* [PROVIDED RECORDS]:
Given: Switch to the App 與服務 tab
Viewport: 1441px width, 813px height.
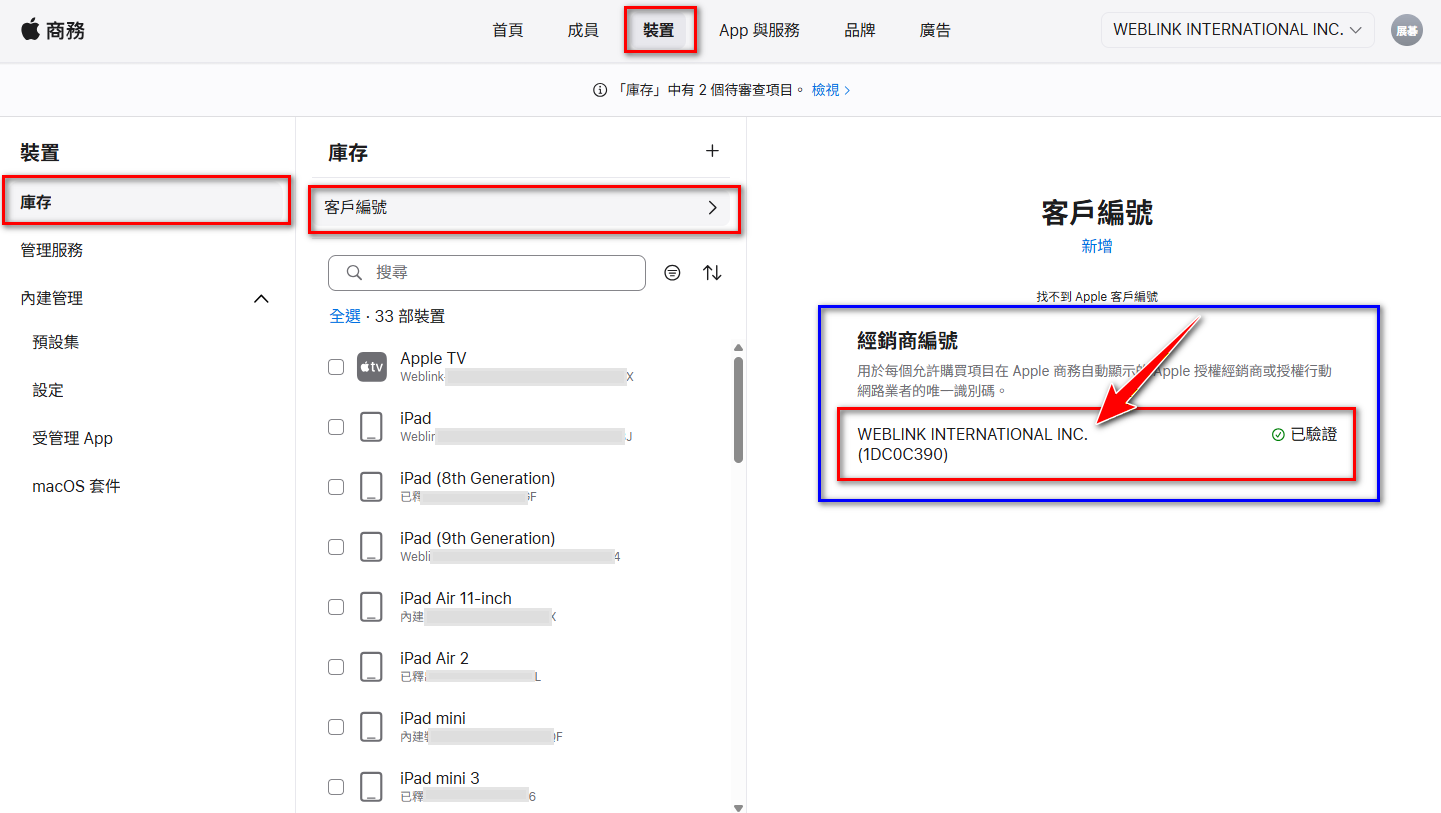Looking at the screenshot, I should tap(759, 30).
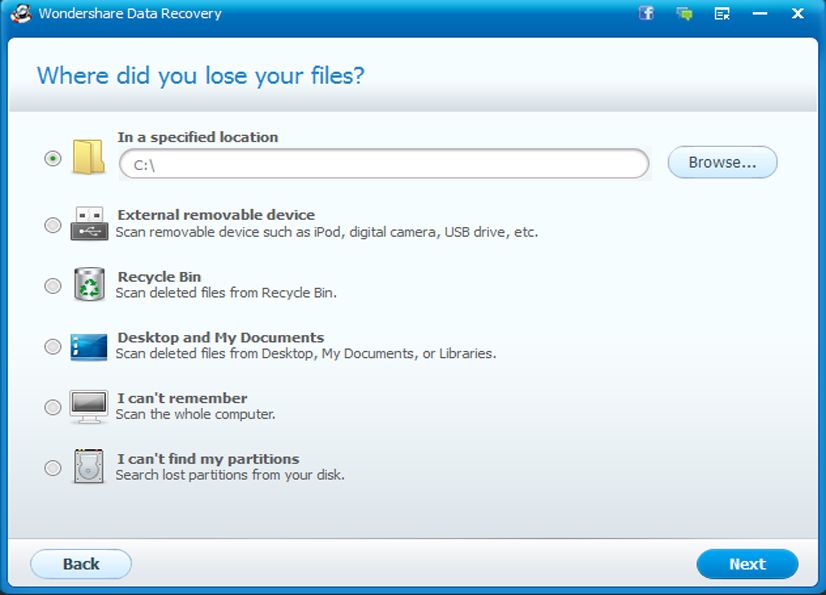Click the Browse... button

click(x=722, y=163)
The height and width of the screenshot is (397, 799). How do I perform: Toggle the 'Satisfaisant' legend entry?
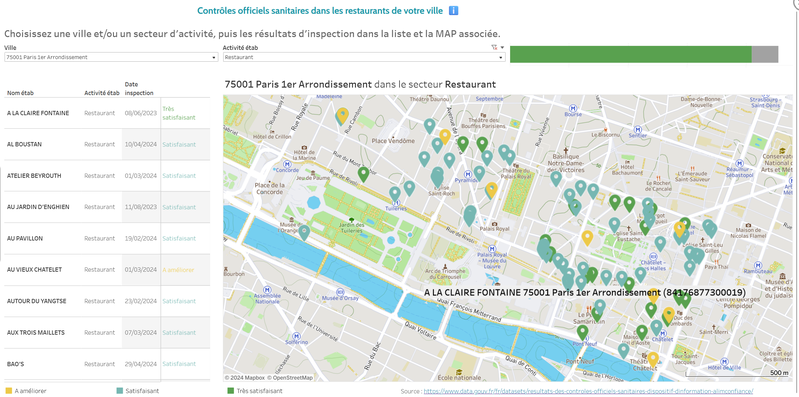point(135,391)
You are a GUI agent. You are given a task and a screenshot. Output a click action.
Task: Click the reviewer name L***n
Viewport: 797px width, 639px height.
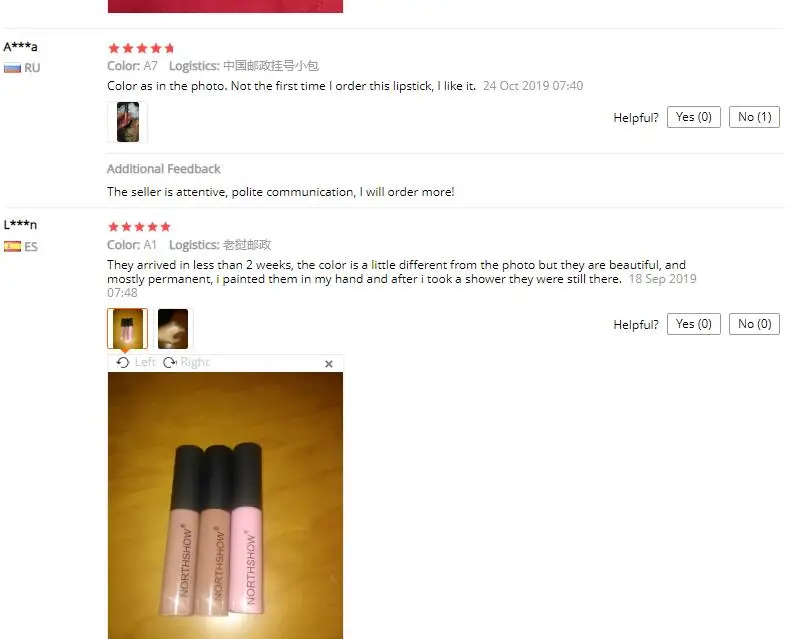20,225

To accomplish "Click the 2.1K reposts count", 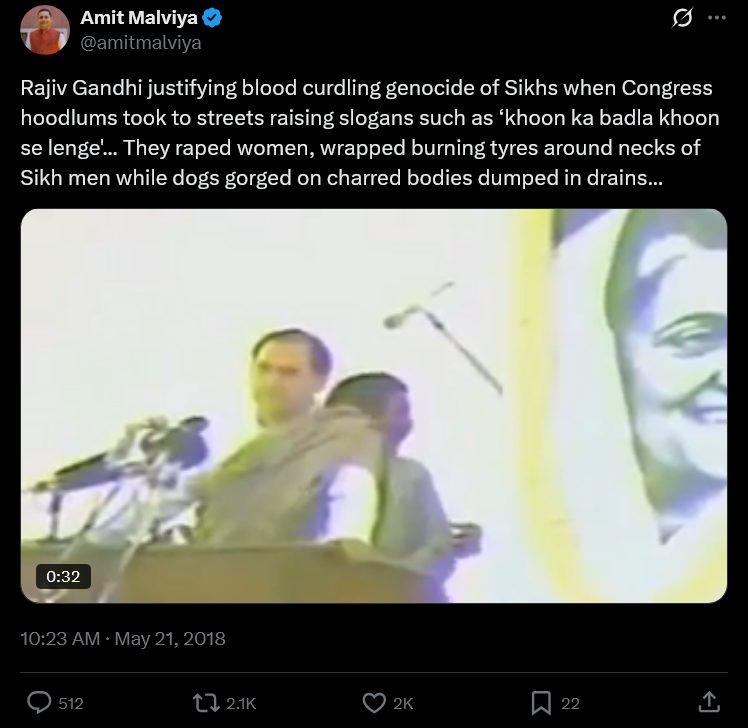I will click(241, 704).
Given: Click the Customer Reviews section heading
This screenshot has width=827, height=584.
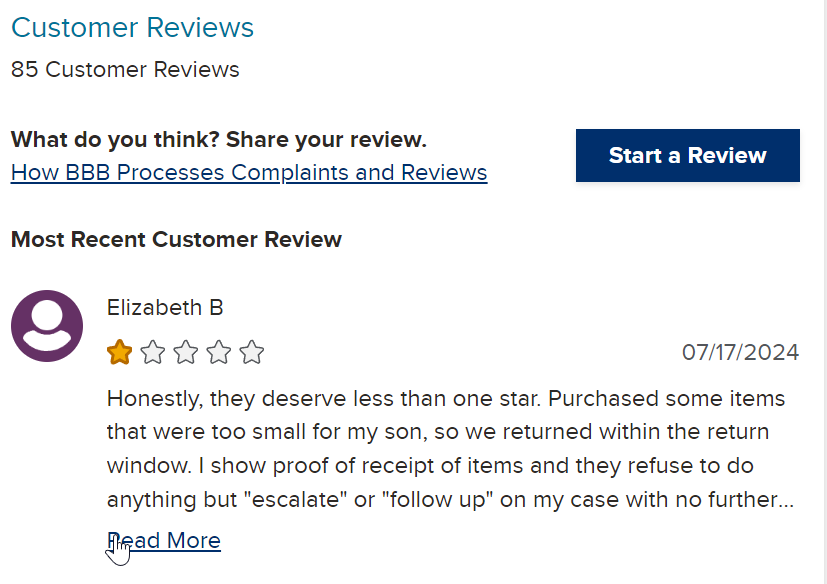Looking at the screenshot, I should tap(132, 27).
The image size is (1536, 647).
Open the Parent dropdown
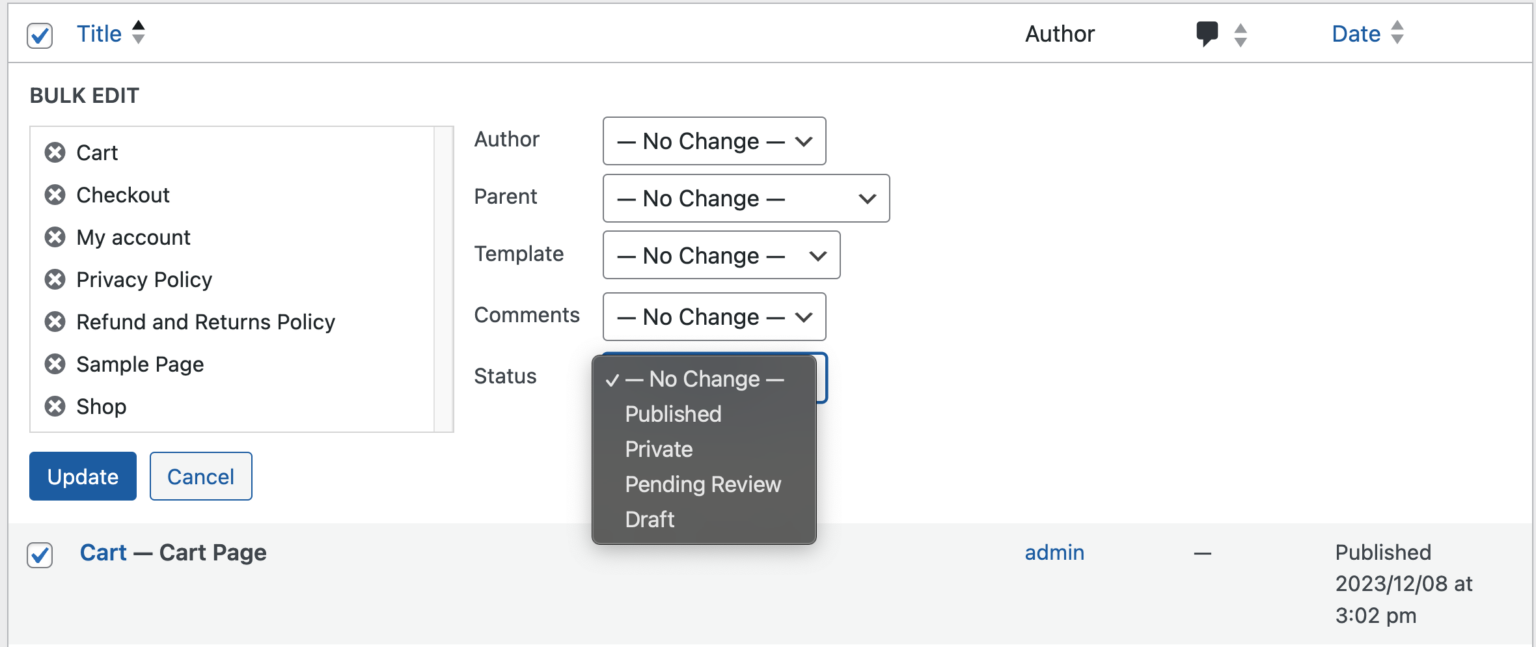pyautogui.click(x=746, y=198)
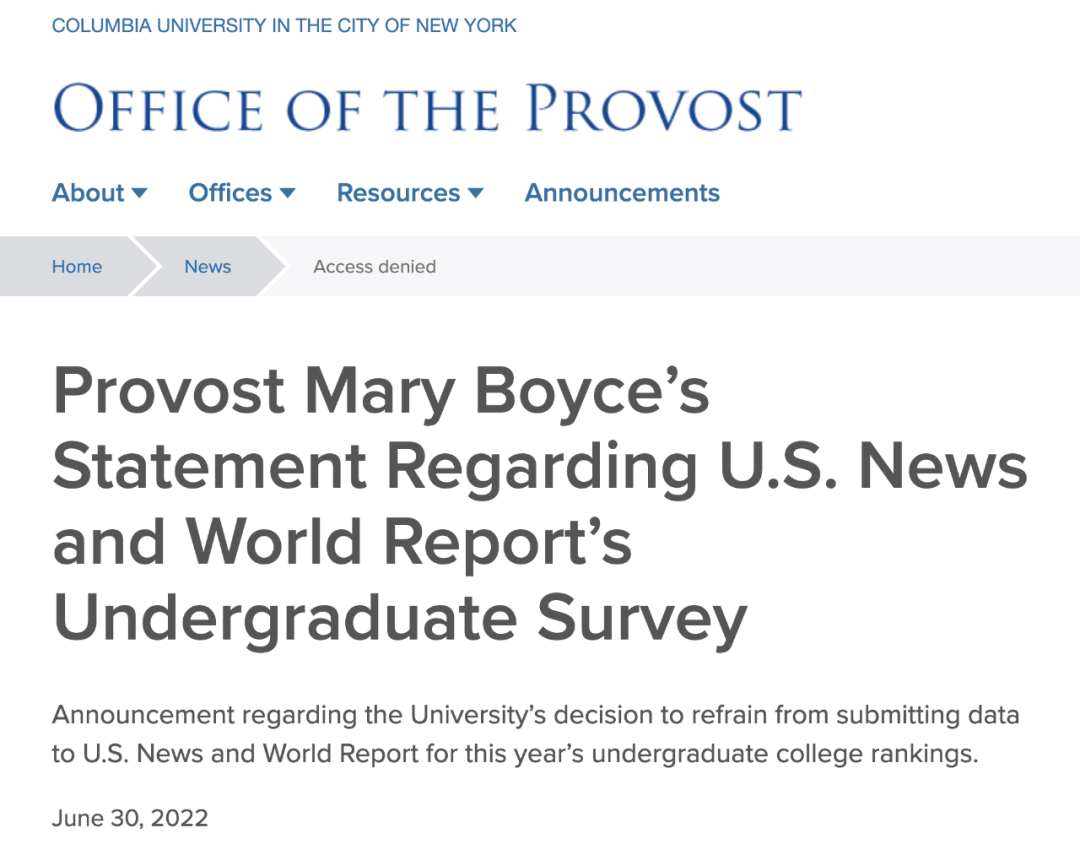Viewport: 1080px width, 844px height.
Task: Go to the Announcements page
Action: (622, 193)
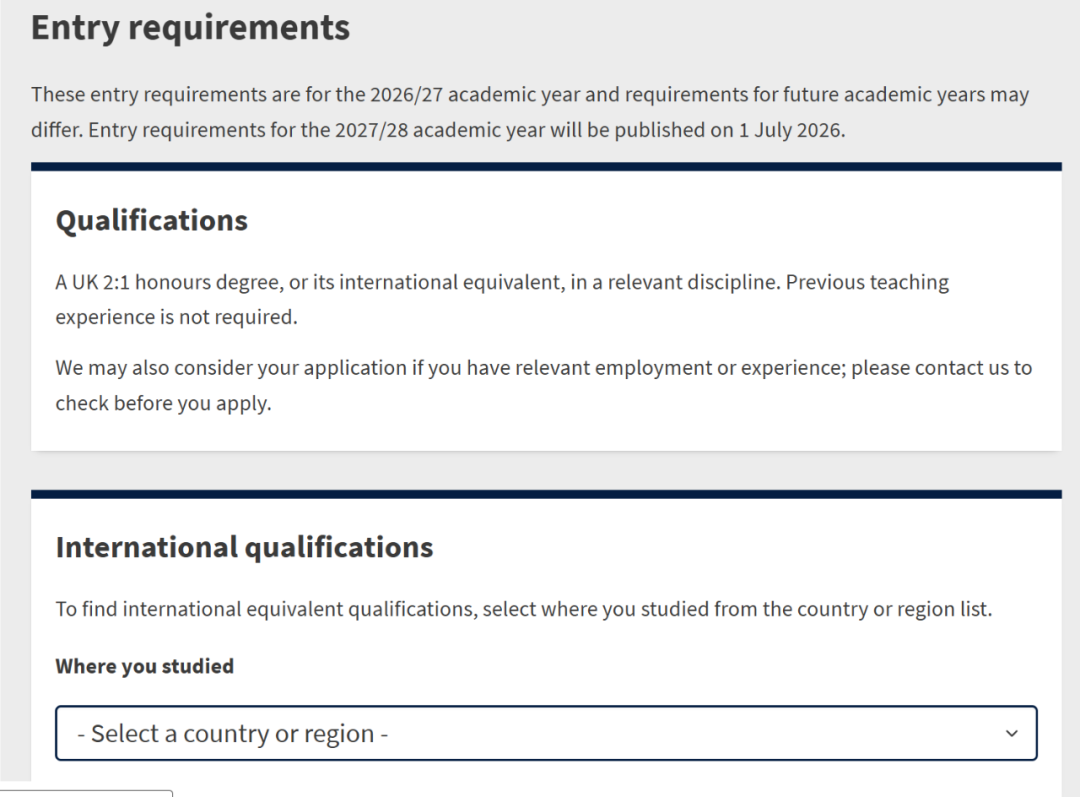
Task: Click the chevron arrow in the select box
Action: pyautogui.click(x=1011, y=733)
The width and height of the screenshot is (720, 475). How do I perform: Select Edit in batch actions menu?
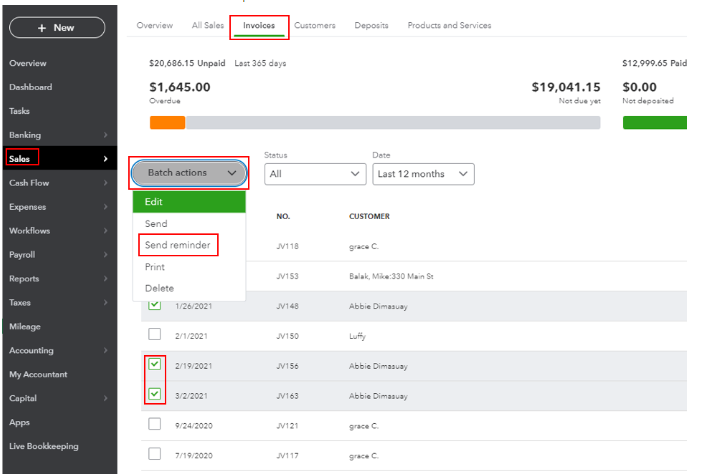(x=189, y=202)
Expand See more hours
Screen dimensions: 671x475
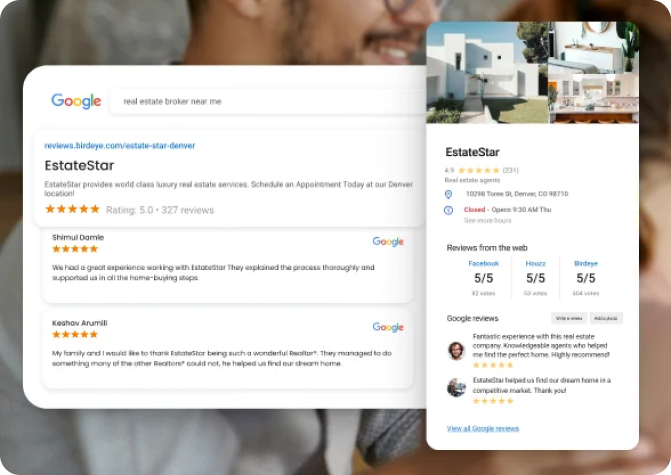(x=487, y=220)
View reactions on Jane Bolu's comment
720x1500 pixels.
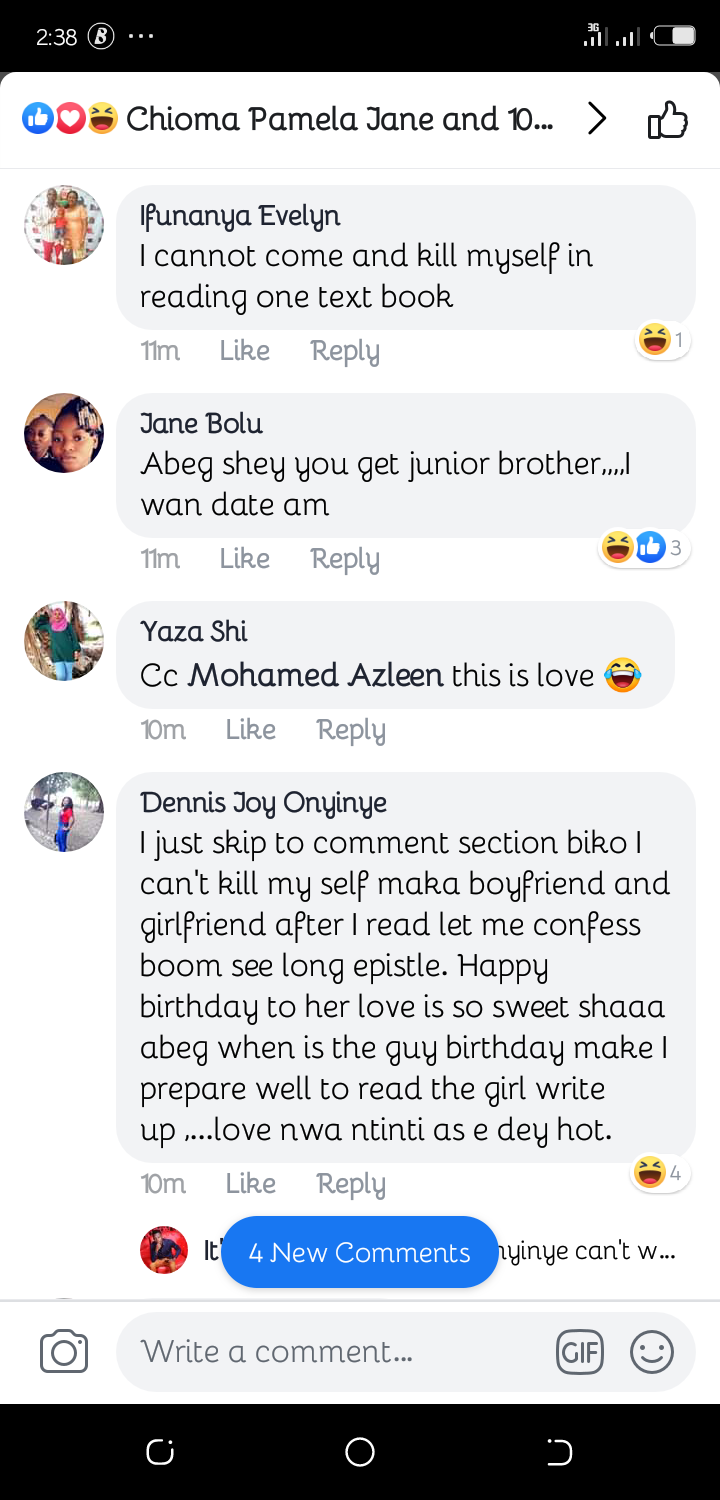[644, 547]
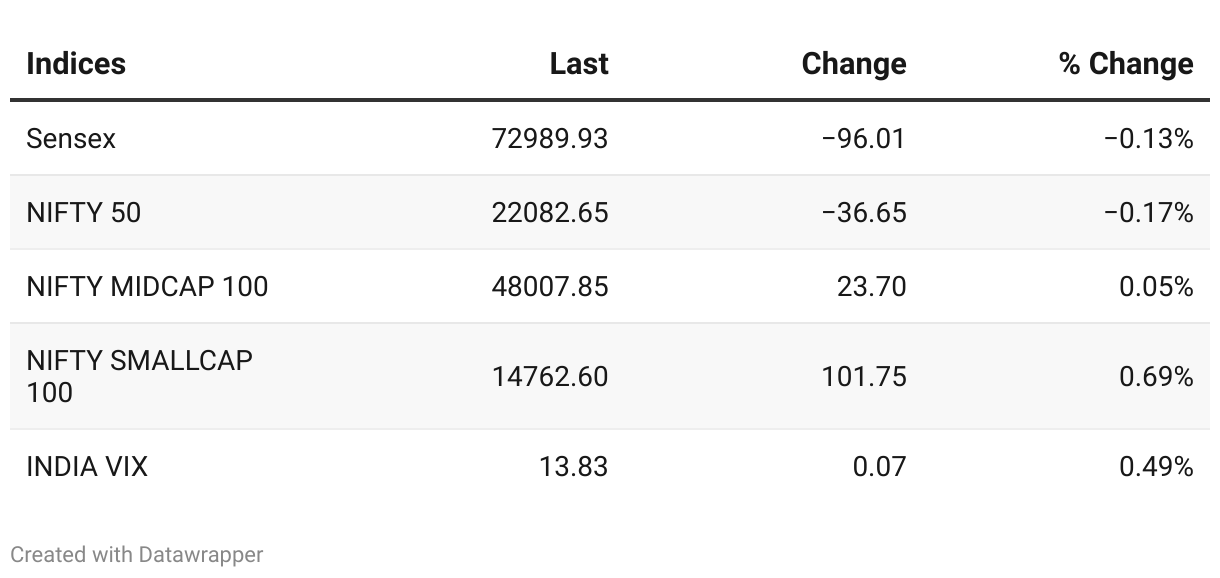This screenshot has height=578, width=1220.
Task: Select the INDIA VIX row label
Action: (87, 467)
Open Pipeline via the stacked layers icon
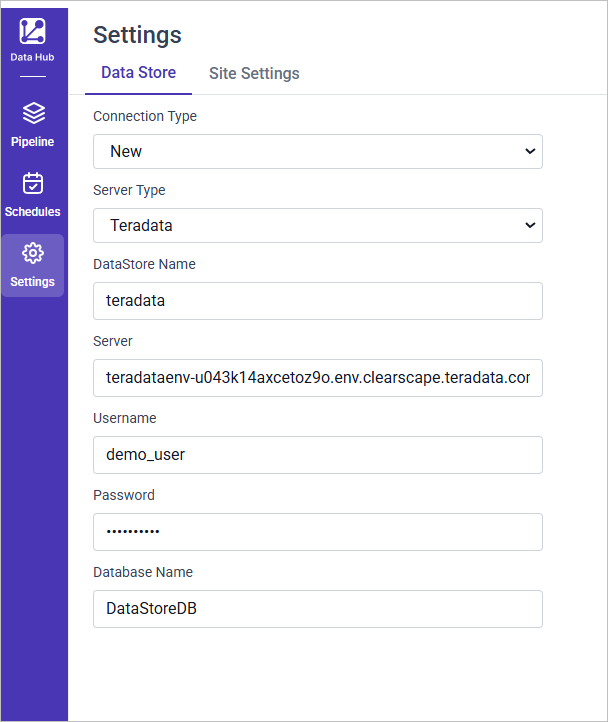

* [EXERCISE DIRECTIONS]:
The line containing "The image size is (1536, 647)." and all lines after it, through the last line of the records, should be returned exactly. Omit the pictures.

* [RESULT OF THIS TASK]:
The image size is (1536, 647).
Open the Parent dropdown
pyautogui.click(x=746, y=198)
Viewport: 1080px width, 844px height.
Task: Go to the Announcements page
Action: (622, 193)
Task: Click the chevron arrow in the select box
Action: pyautogui.click(x=1011, y=733)
The width and height of the screenshot is (720, 475). How do I perform: Select Edit in batch actions menu?
(x=189, y=202)
Expand See more hours
Screen dimensions: 671x475
(x=487, y=220)
View reactions on Jane Bolu's comment
720x1500 pixels.
[644, 547]
This screenshot has height=578, width=1220.
Task: Select the INDIA VIX row label
Action: (87, 467)
Open Pipeline via the stacked layers icon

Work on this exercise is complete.